> **DATA FOR THIS TASK**
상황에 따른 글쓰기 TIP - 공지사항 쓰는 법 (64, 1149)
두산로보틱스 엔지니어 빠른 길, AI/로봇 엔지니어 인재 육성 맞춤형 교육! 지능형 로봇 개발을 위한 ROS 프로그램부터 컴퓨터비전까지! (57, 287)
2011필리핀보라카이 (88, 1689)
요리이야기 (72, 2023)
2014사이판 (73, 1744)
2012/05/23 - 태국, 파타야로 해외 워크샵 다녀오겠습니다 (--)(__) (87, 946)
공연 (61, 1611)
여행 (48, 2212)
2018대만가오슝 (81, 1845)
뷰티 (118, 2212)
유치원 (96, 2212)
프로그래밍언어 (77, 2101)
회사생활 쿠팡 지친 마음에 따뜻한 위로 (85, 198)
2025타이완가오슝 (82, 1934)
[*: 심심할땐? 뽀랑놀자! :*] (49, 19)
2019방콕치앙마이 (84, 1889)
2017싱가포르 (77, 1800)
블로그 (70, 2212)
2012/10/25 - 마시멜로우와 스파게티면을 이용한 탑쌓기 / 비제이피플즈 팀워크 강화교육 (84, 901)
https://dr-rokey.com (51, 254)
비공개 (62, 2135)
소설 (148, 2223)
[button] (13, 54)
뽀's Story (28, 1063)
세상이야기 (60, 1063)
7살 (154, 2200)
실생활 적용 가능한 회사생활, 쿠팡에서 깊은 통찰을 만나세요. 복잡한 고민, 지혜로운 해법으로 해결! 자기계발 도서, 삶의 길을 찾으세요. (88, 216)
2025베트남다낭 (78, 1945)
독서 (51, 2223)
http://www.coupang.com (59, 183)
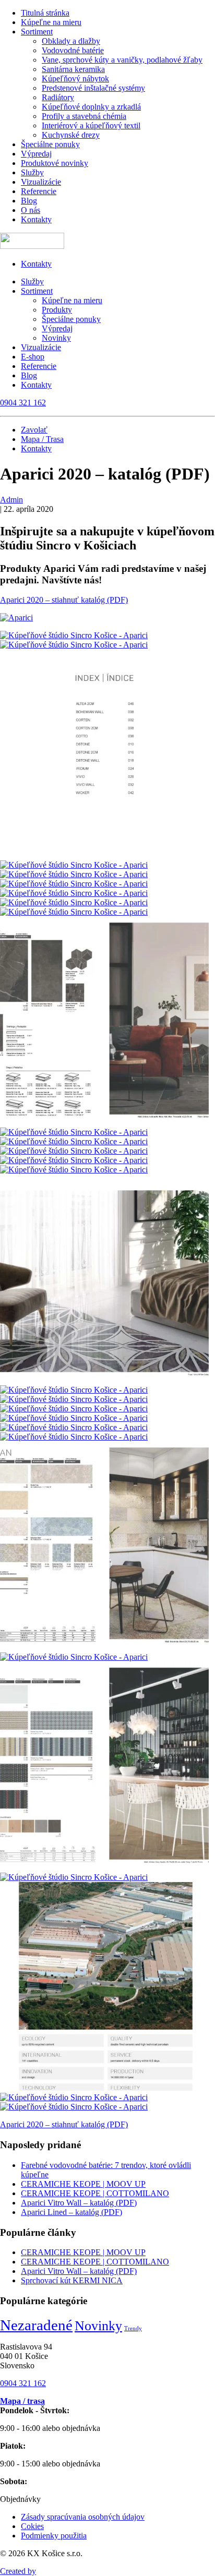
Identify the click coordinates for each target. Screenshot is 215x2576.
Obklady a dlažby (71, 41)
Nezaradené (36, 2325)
==
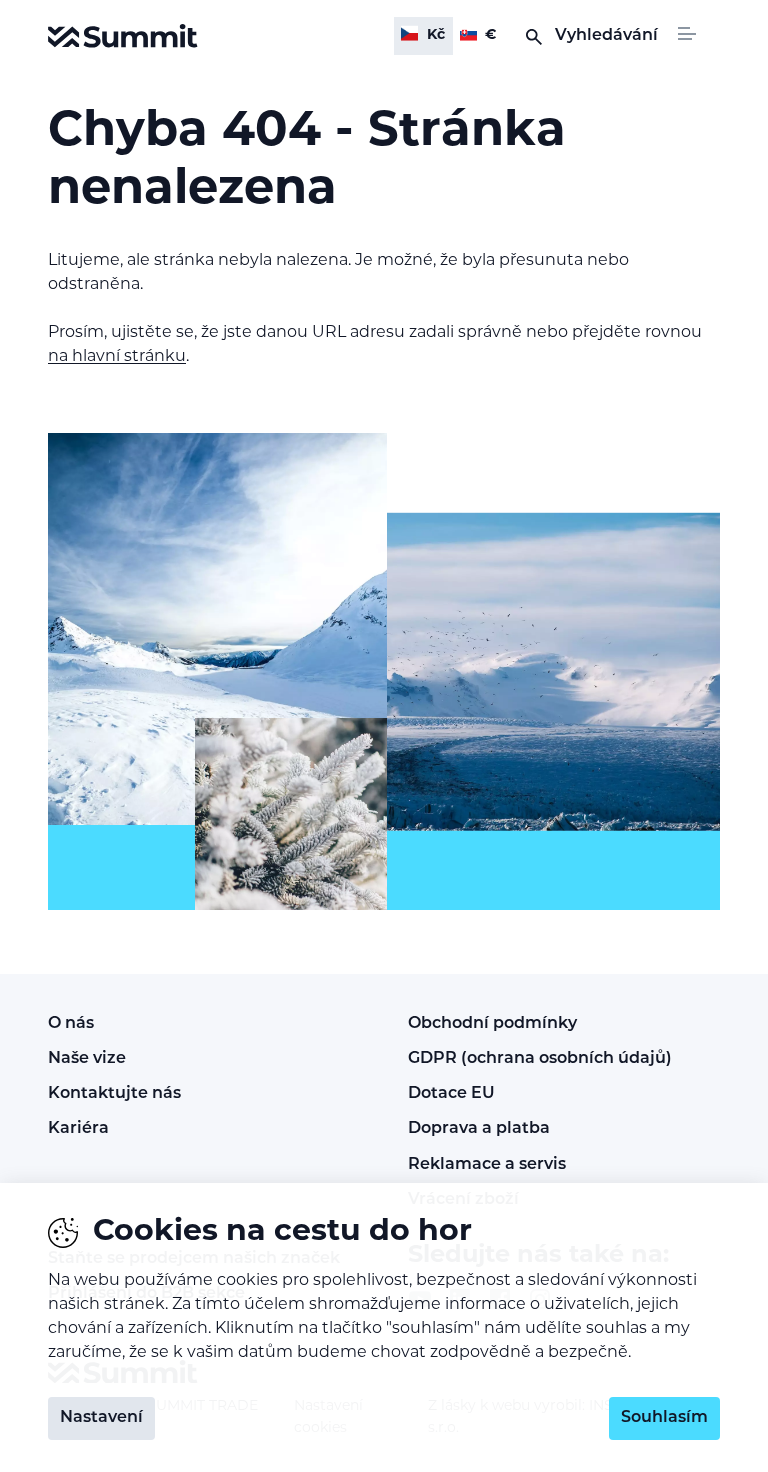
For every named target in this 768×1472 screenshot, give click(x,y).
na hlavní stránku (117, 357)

> **PROBLEM DESCRIPTION**
Above, find the line holding "뽀's Story (28, 1063)" and the line holding "Nezaradené (36, 2325)". Print exactly those two lines and every line between them, but no pictures.

> **OUTPUT OF THE EXERCISE**
뽀's Story (28, 1063)
세상이야기 (60, 1063)
7살 (154, 2200)
실생활 적용 가능한 회사생활, 쿠팡에서 깊은 통찰을 만나세요. 복잡한 고민, 지혜로운 해법으로 해결! 자기계발 도서, 삶의 길을 찾으세요. (88, 216)
2025베트남다낭 (78, 1945)
독서 (51, 2223)
http://www.coupang.com (59, 183)
Identify the click coordinates for each target. Screenshot is 215x2576.
Obklady a dlažby (71, 41)
Nezaradené (36, 2325)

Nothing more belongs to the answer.